It's got performance, its got IQ, it's got a new AA, the price doesn't ratchet up previous highs which is not an inconsiderable good considering the memory size and chip size. It's got another 50% bus-width. Power wise its only a bit more than X19xx. Pinch me, I'm in love.

Okay, the board is bloody huge, and that's going to cause some heartaches. I truly hope folks will measure their own cases before hitting the order button to be sure.

And, there are some unknowns. We don't have a DX10 driver, so I think anyone who claims to know what that is going to show is blowing smoke. Having said that, one should not necessarily get bent out of shape by that at this point. R300 did not ship with a DX9 driver on launch day either.

I feel pretty certain this architecture is radically enough different that drivers are going to be a bit uneven for awhile. That's the bad news. Good news is there should also be some headroom headed our way as well.

Anywho, wtg NV, I'd be happy to stick one of these bad boys in my PCIe slot.

LeStoffer
08-Nov-2006, 20:19
A most outstanding job! And thanks especially for testing the G80 for any architectural weaknesses - this is what beyond3d is for. :smile:

Andrew Lauritzen
08-Nov-2006, 20:35
Amazingly well-done article, as usual from B3D :) Can't wait for the other ones!
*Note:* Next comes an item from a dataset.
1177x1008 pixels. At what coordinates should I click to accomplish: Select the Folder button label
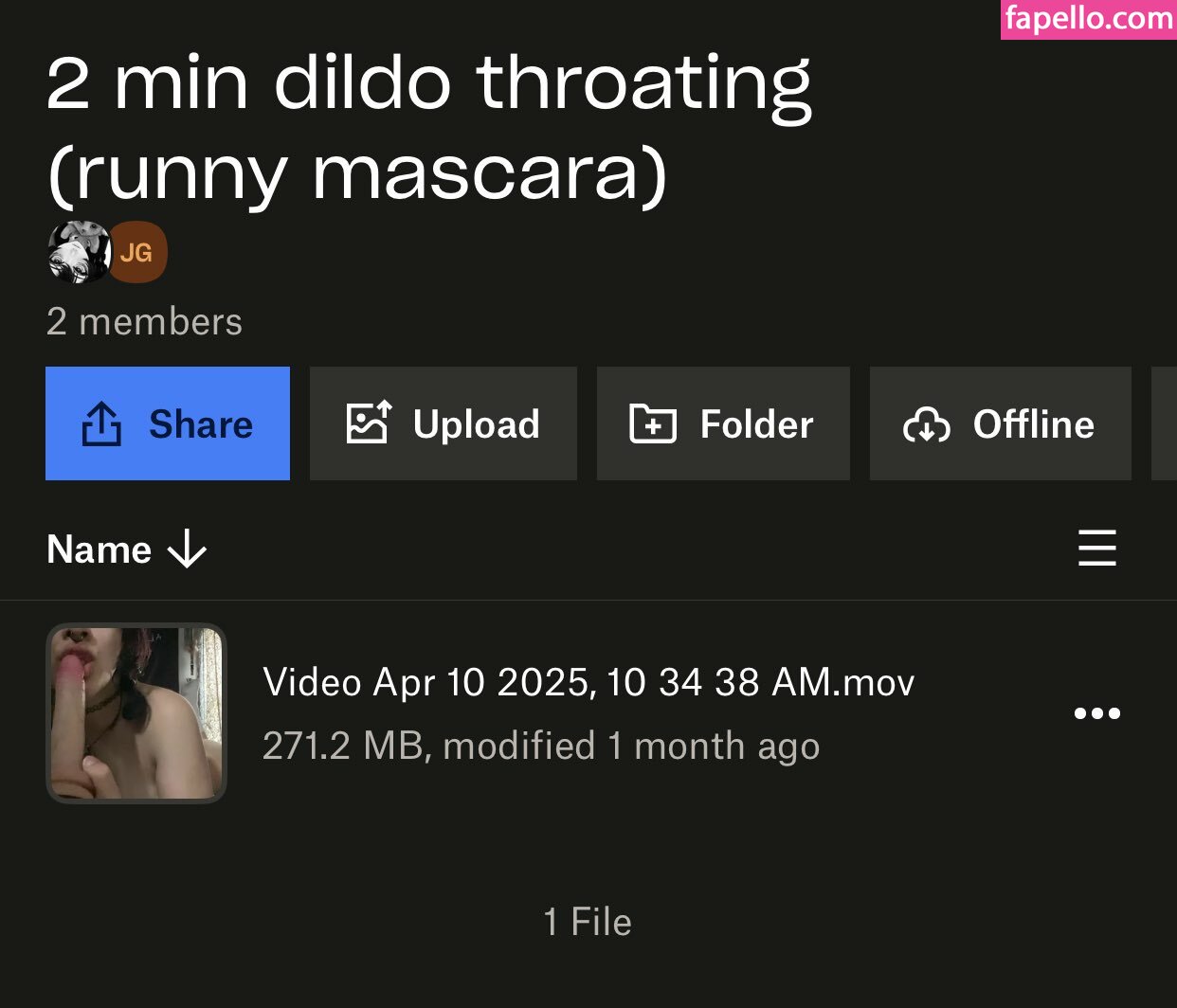tap(756, 424)
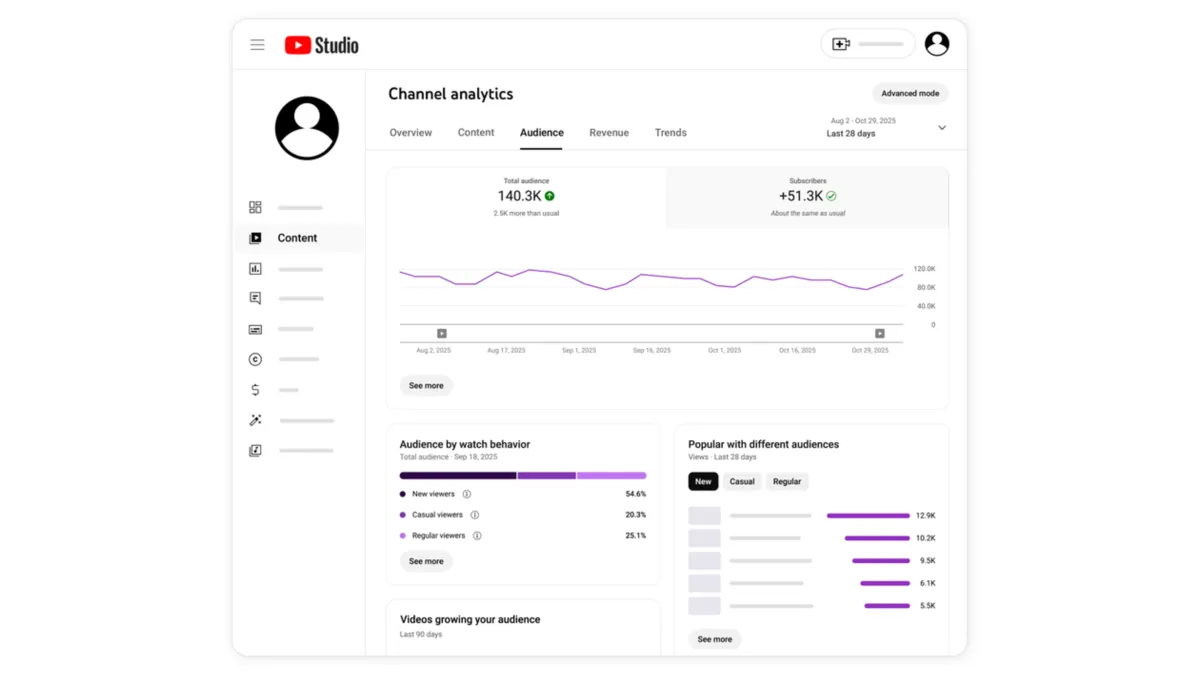
Task: Click See more under Audience by watch behavior
Action: pos(426,561)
And I cannot thank NVIDIA enough for orthogonal filtering, etc. Good riddance to those ridiculous texture format/feature matrices!

BByte
08-Nov-2006, 20:39
Excellent article indeed, lots of info that would be impossible to find elsewhere. Going even beyond the previous strengths of the site was welcome and even a bit surprising. I'm sure the architecture article will remain a good reference on G80 in the future as well. I’ll certainly try to digest it more thoroughly later on.
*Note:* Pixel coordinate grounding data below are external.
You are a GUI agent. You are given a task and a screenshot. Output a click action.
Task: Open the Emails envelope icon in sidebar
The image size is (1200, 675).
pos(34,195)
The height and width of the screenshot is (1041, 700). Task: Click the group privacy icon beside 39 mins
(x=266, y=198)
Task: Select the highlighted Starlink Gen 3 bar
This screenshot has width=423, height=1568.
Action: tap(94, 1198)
Looking forward to the follow up articles as well, it seems G80 is a pretty mighty chip.

trinibwoy
08-Nov-2006, 20:39
Informative, thorough and upbeat overview !! Glad to hear that we'll be seeing cross-IHV comparisons and related thoughts from the B3D crew. Good job guys ! :smile: Can't wait for the rest to come.

Osamar
08-Nov-2006, 21:01
I had to re-read some part two or three times, because the analisys has too much level for me :sad: . But these are the ways to learn more :grin: .

Fabulantastic job!!!!!! :razz: :shock: Thank all you very much for your work.

[maven]
08-Nov-2006, 21:21
Thanks for article, but there a few bits where I would hope to offer some (constructive) criticism.
I like the introductory note about the way B3D "reviews" are changing, but I do think that the self-promotion uttered therein is definitely not necessary.
The times that I've read a variation of "most likely", "estimated guess", "assume" or "speculate" in this article makes me unhappy; it serves to show how complex that piece of hardware is, but I'd prefer less weasel-words, even if exact details aren't available.
Throwing the space-filling curves (http://www.maven.de/2005/12/hilbert-curve/) in there serves no purpose IMO, either you know what is happening or not. I'm not reading B3D for throwaway comments.
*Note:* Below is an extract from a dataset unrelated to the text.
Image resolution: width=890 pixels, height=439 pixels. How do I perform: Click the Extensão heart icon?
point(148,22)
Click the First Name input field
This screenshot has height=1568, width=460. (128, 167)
Nonetheless, thanks for an interesting article. :)

Arun
08-Nov-2006, 22:18
Maven: We do what we can with the time we have... :) Some valid points you got there definitely, although I do disagree with several of them overall. Anyway, I didn't want to discuss that in-depth too much publicly, so check your PMs!

Uttar

Mintmaster
08-Nov-2006, 22:52
Excellent article, thanks for doing as much digging as you did.

A few little things. Regarding the filtering:
So that's 64 pixels per clock (ppc) of INT8 bilinear 2xAF, or 32ppc of FP16 bilinear, or 16ppc of FP16 2xAF, or 16ppc of FP32 bilinear per cycle
Isn't it supposed to be 32 ppc for INT8 bilinear 2xAF? I assume you can only execute 4 texture instructions peak per cluster per clock. (Side question: the address/LOD and filtering units run at 575MHz, right?)

Also, what's up with the texture fillrate in the table? It seems like you did 16*575 = 9200 MTexels/s. Shouldn't it be at least 32 per clock and arguably 64? It is, after all, fetching and filtering 4 texels from each of 64 different memory locations per clock, even if they're really 32 pairs of related locations.

Finally, a request: Can you do vertex fetch tests? I want to know how if the texture latency is truly hidden in vertex work. A simple procedure would be to have x,y,z,s,t data, and run two tests. In one just add the texture coordinates to position before transforming, and in the other, sample the texture and add it to position before transforming. This way both tests have the same math as well as input/output sizes.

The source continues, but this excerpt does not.